Task objective: Wherever the string "computer" shows up in the material below, copy that line.

Task inputs:
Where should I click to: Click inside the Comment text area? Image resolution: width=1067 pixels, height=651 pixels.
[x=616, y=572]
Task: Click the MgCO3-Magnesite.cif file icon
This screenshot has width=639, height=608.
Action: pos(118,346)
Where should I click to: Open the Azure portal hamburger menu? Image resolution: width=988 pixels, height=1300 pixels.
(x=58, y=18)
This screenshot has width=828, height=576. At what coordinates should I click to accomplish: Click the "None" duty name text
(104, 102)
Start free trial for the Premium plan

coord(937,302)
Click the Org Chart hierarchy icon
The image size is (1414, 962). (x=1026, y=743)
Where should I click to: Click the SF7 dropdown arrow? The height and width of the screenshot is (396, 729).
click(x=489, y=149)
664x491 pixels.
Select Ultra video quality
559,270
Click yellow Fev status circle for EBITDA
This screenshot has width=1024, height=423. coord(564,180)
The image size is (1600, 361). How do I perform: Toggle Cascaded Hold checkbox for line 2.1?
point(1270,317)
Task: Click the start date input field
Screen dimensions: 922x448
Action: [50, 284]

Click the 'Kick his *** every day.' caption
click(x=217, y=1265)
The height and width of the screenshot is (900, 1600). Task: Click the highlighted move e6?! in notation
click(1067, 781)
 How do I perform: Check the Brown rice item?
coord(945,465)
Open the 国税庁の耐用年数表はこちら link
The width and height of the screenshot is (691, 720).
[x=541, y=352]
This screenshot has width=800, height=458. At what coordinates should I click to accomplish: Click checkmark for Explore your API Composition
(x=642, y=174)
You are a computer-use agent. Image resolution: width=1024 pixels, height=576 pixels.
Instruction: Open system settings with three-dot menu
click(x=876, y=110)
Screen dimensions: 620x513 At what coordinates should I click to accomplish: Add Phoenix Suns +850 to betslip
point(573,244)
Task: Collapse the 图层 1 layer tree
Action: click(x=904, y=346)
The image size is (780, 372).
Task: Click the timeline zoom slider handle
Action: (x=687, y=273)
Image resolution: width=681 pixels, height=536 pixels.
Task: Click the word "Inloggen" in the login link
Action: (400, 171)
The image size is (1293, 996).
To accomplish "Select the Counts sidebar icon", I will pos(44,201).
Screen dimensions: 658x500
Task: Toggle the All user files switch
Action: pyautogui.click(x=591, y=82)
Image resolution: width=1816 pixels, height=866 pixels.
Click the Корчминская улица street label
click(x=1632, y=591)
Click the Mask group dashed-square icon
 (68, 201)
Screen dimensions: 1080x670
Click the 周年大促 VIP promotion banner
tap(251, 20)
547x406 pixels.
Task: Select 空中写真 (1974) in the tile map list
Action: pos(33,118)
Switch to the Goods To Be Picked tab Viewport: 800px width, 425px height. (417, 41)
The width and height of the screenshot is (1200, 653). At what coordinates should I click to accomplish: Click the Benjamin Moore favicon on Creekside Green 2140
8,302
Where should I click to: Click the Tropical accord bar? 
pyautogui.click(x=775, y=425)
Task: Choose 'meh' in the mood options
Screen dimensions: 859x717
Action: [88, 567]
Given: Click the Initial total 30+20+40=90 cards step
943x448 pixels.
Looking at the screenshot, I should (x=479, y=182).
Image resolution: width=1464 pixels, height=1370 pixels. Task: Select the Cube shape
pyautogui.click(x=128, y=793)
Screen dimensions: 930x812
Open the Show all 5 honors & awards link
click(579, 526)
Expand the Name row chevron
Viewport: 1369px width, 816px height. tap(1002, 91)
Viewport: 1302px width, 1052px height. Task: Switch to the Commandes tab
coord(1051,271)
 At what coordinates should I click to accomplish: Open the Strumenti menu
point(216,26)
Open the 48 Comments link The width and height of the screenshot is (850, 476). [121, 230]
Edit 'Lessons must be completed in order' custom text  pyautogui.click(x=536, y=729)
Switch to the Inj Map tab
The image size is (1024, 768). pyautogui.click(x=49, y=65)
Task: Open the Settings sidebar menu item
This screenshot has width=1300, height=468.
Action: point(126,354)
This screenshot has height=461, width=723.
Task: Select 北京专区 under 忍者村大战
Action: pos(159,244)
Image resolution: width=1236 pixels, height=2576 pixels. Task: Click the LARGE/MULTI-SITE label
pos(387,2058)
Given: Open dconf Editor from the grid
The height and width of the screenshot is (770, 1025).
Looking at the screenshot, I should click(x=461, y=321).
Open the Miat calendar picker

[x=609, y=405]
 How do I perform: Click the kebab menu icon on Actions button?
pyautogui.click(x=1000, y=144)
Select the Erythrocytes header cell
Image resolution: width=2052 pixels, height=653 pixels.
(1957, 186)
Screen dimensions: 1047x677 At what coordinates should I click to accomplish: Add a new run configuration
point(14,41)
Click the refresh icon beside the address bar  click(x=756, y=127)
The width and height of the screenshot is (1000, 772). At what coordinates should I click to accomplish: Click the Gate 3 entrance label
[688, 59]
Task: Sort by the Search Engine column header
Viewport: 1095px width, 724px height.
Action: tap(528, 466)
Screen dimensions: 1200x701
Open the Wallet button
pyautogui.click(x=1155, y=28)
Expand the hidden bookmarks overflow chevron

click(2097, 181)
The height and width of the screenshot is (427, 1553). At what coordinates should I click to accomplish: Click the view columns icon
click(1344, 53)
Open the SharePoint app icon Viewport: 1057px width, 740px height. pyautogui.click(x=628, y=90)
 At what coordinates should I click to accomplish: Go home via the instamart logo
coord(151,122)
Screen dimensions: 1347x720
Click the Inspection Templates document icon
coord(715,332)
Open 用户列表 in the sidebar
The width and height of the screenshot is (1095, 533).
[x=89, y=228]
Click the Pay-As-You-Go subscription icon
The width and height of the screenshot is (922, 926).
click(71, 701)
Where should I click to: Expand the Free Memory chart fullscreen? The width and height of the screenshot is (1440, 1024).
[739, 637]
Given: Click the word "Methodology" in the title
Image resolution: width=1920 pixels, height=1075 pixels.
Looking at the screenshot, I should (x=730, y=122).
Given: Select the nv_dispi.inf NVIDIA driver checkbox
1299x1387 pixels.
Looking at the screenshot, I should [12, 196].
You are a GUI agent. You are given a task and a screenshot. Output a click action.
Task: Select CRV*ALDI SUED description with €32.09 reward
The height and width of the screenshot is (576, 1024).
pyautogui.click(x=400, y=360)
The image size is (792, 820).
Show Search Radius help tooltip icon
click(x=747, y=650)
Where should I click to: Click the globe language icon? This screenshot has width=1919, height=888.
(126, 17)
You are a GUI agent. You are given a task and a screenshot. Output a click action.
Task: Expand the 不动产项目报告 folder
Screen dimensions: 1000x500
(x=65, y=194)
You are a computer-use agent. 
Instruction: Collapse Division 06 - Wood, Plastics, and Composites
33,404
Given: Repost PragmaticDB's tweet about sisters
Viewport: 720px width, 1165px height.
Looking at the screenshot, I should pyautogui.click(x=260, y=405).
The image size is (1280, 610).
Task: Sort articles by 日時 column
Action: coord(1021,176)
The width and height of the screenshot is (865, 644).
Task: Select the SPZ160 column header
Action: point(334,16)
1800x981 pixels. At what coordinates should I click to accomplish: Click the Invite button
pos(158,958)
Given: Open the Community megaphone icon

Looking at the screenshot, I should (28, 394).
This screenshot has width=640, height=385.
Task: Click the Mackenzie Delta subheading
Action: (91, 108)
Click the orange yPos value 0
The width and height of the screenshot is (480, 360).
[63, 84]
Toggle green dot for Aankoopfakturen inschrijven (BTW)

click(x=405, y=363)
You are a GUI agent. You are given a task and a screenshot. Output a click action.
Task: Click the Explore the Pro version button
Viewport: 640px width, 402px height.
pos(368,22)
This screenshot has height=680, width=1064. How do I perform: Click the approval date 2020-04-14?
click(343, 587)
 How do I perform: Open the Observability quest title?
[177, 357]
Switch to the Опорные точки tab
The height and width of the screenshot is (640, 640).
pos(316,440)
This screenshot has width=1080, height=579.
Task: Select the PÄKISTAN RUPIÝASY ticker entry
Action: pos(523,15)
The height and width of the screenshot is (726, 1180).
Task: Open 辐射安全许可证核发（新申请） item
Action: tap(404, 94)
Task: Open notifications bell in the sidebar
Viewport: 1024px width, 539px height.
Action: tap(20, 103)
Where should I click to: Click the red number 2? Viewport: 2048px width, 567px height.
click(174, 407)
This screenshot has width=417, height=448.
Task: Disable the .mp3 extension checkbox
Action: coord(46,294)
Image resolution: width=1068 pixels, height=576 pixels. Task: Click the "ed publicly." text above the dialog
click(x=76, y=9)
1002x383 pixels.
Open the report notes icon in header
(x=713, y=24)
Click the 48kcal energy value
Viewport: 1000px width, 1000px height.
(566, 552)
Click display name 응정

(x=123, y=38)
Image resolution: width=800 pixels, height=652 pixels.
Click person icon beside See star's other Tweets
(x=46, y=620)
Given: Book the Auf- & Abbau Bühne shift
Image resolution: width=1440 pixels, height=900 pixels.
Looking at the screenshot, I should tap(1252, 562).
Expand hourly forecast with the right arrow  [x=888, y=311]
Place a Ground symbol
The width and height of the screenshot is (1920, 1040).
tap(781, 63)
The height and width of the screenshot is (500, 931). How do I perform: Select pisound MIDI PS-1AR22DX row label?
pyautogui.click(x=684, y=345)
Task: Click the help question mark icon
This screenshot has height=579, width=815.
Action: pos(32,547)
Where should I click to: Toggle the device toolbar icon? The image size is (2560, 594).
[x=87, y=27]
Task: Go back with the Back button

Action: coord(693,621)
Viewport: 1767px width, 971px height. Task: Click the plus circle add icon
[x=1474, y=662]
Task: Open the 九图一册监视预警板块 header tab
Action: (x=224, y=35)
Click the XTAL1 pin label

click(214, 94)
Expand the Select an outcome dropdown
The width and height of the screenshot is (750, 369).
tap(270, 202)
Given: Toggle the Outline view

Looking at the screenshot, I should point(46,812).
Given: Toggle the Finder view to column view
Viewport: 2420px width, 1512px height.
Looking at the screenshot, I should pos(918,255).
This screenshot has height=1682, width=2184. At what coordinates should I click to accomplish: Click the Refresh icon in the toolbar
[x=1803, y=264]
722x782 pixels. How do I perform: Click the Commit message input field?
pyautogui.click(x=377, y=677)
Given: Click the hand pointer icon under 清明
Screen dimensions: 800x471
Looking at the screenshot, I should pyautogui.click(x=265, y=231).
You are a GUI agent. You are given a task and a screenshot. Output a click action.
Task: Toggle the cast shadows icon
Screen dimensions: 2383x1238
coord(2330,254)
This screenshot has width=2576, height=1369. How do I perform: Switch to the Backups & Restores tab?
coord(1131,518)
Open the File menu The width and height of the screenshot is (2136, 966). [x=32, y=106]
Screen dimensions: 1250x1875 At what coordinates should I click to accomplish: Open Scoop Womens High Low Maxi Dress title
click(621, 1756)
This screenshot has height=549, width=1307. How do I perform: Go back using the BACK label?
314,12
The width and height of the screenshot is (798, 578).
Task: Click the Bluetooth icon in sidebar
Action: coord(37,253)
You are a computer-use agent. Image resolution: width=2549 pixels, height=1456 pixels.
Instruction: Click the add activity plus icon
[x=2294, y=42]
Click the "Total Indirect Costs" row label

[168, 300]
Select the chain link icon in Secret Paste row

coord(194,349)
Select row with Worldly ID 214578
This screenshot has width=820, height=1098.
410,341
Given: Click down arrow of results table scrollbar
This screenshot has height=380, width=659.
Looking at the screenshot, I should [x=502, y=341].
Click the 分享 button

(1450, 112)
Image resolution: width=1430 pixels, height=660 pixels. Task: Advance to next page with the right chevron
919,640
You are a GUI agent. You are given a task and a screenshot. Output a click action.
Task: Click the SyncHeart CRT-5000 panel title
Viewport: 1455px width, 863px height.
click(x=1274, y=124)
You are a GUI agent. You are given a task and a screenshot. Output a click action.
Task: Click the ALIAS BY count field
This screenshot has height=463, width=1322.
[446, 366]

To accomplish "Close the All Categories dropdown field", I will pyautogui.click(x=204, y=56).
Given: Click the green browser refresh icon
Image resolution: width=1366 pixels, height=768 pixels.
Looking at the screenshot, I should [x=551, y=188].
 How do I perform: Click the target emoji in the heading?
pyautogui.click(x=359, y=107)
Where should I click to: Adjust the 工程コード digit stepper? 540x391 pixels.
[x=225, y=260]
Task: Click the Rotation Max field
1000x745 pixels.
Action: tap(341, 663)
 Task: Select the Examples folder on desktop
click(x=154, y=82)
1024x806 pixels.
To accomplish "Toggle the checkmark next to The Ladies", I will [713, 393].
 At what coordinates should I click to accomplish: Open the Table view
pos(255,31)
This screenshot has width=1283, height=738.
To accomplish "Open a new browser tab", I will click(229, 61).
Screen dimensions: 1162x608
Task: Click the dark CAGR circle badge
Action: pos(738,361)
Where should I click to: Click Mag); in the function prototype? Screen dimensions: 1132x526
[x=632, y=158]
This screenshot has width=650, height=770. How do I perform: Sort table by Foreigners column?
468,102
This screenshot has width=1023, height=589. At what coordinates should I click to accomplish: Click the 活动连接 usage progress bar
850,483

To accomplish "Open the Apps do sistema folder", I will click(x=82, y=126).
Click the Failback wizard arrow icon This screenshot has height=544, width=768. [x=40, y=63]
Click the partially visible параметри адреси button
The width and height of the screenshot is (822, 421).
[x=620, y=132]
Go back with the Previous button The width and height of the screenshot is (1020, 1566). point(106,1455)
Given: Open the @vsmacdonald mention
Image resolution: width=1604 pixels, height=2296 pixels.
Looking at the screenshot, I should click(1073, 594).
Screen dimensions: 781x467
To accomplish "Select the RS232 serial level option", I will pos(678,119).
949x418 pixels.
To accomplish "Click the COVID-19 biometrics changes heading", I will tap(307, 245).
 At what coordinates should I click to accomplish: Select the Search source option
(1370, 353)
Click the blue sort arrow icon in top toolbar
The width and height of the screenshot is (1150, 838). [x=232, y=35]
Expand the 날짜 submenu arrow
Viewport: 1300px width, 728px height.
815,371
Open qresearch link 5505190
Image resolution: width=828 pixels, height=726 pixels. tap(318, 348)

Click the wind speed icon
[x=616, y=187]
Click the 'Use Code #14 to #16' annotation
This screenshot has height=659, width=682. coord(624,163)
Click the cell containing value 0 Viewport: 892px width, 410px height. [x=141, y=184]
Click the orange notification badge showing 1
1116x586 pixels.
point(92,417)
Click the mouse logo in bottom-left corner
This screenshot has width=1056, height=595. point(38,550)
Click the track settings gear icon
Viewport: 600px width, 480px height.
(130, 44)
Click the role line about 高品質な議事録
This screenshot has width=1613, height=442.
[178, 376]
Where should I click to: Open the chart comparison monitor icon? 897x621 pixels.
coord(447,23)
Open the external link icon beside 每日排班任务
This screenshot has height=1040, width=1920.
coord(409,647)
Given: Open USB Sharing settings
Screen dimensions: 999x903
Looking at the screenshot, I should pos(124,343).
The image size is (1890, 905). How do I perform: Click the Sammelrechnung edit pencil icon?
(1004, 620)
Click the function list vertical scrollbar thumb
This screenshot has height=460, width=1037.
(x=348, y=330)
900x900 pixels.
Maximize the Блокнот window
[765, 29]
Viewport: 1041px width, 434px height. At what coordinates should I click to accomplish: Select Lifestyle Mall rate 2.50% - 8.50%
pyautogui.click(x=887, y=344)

Answer area:
You are a computer-use agent. Image resolution: width=1024 pixels, height=576 pixels.
You are a computer-use agent. 
You are a computer-use agent. Image resolution: width=2549 pixels, height=1456 pixels.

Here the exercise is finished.